Owen Green’s balanced performance system
11/07/2017

Owen Green’s obituary appeared last week in the Daily Telegraph. He was the Chief Executive of BTR and took the company from an obscure enterprise to one of the most successful organisations of his day.
During my early career, I worked for Serck and we were bought out by BTR in one strike to which the company had no possibility of responding. We had just fought off a takeover bid from Rockwell, a major competitor, when BTR appeared. Rockwell still owned some 30% of our shares, so Owen Green took an option on those shares, bought the next 20% in the market and by the time the takeover bid was announced he was in control of the company. They had to change the stick exchange rules after that one.
But what I really remember him for was the way he ran his subsidiary companies, and I got a first-hand example from a colleague who joined us for a short period at Cambridge University. He had been a senior manager in BTR and ran one of the divisions for Owen Green. He told us that he wasn’t that well paid, but he could bank on the share price increasing by a pound a year and he used this in his share options to justify his salary. He also told me he sold all his options as fast as he could the day Owen Green retired.
So how did Owen Green do it?
A very simple system called the three legged stool. Each year you were given the task of improving the firms performance by 3%, but you could only do this in a balanced way. You had to
- Reduce internal costs by 1% through efficiency savings
- Reduce bought in costs by 1% through purchasing savings
- Increase your selling costs by 1% over inflation (remember inflation!)
So to do this you had to improve the performance of the business. You had to know how to improve your operations. You had to keep a keen eye on your purchasing and find ways of improving the input costs. And you had to run a good business and look after your customers. If you didn’t, you couldn’t get the price increase through.
Try to do it on one or two legs of the stool and Owen Green would have you. He believed in balance and in doing the improvements slowly, so the competitors couldn’t see what was happening and nor could the suppliers. He bought businesses where the company wasn’t the main cost for their customers, so again the increase was often kept under the radar.

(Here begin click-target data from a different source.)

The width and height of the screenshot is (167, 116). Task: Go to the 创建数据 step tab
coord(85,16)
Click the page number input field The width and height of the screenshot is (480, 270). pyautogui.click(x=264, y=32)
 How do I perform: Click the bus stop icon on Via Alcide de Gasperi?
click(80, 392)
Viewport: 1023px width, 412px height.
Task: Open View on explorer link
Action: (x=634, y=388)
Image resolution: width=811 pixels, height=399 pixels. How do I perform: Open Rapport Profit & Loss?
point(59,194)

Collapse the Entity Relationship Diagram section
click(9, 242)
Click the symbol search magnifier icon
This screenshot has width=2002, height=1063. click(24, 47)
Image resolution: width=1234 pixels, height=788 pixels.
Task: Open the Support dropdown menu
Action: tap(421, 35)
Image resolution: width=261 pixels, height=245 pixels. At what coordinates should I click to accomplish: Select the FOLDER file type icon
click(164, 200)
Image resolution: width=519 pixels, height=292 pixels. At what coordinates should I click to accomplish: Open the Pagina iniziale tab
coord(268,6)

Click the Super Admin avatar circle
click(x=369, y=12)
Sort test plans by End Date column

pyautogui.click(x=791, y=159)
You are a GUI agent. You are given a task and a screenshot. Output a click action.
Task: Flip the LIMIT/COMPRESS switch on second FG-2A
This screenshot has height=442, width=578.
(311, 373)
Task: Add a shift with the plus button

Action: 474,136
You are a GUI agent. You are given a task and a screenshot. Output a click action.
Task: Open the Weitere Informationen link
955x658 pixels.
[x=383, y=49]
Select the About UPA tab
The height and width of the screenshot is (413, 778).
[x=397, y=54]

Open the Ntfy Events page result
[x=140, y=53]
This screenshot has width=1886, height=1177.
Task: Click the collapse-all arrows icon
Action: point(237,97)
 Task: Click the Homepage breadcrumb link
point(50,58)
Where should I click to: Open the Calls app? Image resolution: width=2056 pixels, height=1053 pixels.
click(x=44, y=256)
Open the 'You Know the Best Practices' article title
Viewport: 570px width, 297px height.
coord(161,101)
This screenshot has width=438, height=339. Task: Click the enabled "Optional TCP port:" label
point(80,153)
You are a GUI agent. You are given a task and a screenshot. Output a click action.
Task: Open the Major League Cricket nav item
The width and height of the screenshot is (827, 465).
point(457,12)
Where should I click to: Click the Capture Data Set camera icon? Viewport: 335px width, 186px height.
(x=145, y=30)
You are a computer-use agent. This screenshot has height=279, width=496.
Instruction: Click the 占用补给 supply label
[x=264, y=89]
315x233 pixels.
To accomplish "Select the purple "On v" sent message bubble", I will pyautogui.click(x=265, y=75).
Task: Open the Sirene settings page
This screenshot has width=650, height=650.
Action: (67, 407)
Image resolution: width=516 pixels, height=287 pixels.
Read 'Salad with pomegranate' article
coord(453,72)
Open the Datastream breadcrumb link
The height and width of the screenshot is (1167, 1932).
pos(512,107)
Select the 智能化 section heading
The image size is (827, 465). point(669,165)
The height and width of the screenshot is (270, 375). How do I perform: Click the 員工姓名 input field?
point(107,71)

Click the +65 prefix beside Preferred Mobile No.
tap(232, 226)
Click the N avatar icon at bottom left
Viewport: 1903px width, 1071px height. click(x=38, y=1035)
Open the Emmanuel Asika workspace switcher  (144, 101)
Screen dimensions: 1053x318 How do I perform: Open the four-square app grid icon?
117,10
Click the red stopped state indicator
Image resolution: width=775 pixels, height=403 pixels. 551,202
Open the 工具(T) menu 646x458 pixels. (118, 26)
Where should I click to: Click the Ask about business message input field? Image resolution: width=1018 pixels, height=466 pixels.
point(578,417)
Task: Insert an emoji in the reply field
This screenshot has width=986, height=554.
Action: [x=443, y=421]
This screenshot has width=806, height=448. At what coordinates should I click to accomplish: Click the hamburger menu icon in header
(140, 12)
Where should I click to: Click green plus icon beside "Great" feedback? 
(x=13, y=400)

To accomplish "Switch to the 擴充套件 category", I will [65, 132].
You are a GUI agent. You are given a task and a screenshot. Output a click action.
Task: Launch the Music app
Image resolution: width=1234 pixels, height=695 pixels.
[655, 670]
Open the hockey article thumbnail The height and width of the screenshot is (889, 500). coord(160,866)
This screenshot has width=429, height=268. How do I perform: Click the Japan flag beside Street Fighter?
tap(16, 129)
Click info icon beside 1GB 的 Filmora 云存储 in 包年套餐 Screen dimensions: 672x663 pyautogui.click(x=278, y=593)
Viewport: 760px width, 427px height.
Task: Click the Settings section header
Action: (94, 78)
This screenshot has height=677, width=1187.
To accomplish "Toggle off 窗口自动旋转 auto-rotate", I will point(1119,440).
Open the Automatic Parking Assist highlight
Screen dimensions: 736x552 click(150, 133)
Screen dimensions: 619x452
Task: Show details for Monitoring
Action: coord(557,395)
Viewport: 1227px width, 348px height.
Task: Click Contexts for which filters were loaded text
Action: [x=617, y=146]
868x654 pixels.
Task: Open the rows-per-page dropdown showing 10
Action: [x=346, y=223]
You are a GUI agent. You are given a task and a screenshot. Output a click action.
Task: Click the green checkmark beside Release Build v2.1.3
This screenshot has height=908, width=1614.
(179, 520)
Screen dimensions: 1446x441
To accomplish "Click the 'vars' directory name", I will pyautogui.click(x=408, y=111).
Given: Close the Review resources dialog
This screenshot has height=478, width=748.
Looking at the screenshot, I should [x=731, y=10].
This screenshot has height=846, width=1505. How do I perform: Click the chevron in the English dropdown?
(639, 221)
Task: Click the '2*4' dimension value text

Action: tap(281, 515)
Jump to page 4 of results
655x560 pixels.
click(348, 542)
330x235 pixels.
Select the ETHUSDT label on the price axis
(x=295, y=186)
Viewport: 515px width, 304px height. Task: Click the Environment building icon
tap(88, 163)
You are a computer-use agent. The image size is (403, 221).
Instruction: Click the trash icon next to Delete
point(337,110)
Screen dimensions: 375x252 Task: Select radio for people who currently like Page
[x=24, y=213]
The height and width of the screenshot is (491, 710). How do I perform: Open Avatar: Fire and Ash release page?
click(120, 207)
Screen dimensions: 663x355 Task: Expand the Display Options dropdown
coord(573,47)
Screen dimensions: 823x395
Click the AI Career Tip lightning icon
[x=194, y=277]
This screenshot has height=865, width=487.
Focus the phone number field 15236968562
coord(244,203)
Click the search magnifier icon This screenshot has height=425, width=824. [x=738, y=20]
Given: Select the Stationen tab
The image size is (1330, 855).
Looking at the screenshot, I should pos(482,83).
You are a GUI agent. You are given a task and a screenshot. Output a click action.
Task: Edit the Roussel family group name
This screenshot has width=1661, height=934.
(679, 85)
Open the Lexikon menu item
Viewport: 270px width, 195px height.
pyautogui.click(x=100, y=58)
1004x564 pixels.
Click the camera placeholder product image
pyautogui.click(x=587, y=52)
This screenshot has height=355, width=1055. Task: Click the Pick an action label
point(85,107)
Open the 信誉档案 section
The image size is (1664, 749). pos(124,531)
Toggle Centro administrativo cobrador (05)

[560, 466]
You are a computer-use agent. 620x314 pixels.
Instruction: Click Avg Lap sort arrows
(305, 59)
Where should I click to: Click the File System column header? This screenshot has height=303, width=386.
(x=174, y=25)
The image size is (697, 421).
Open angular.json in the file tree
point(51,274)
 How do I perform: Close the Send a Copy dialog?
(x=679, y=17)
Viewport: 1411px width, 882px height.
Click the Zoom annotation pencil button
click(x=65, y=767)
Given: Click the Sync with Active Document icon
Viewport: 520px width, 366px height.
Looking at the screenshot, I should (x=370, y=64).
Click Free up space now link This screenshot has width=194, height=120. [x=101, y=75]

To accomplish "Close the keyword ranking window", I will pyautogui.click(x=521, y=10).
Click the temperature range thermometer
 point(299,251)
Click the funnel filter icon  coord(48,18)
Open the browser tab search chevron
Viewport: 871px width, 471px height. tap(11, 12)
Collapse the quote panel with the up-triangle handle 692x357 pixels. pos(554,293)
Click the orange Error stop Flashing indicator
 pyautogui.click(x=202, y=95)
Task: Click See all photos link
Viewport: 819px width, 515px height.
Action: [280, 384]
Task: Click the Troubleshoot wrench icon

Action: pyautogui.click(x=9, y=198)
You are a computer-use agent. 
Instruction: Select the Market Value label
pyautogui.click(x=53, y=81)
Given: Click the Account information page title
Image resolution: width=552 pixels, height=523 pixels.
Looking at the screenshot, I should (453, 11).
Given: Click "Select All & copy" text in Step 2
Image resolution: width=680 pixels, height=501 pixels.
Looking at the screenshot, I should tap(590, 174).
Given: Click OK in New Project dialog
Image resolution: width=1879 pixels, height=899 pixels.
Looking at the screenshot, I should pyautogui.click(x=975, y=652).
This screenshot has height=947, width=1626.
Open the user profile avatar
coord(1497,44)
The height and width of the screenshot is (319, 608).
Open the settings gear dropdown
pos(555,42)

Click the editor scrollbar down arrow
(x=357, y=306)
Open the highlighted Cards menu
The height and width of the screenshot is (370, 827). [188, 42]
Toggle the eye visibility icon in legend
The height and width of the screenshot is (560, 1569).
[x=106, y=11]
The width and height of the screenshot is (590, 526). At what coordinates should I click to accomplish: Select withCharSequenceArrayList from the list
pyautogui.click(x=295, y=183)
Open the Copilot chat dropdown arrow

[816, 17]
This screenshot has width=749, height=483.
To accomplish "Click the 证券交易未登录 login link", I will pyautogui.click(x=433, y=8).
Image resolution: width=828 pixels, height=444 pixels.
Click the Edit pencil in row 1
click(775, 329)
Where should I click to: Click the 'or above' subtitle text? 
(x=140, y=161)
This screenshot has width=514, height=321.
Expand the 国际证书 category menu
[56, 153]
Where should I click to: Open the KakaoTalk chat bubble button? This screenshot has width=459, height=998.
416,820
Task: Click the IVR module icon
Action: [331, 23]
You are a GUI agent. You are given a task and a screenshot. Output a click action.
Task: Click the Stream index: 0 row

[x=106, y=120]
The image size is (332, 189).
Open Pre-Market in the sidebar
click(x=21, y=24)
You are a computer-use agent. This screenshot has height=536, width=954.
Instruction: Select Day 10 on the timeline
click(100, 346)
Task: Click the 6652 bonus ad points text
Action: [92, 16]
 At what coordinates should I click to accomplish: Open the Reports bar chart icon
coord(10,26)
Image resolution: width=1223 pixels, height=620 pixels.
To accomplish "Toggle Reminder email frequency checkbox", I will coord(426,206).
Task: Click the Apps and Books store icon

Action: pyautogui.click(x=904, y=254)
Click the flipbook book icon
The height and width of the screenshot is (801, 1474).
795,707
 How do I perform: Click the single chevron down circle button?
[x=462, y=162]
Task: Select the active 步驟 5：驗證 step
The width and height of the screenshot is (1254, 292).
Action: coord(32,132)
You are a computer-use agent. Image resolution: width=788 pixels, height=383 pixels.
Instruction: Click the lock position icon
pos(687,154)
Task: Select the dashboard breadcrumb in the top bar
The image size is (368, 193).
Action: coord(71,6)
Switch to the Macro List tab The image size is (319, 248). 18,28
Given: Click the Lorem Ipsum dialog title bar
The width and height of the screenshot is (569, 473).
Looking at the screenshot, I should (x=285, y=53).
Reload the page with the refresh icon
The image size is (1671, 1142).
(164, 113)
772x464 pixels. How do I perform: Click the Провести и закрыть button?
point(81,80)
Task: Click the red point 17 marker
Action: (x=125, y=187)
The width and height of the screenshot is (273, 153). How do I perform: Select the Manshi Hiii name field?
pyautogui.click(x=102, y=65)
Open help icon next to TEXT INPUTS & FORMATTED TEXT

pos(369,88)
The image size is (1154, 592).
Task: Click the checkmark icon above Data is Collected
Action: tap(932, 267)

Eventually he did relent and when margins reached 15 or 16% he would allow companies to stop improving their margin each year, enough was enough. But he created and ran a very successful business.
The system was simple, and divisional Managing Directors could understand it. So they knew what they had to do. The story is that after he retired the system was refined and the finance directors had to get closely involved to understand the subtleties of the process. This was the point at which clarity was lost and my former colleague sold up. The rest is history.
Simple systems are the best. But they are so rare these days. Why is that?
Maybe we simply want to appear sophisticated — but don’t we also want to perform?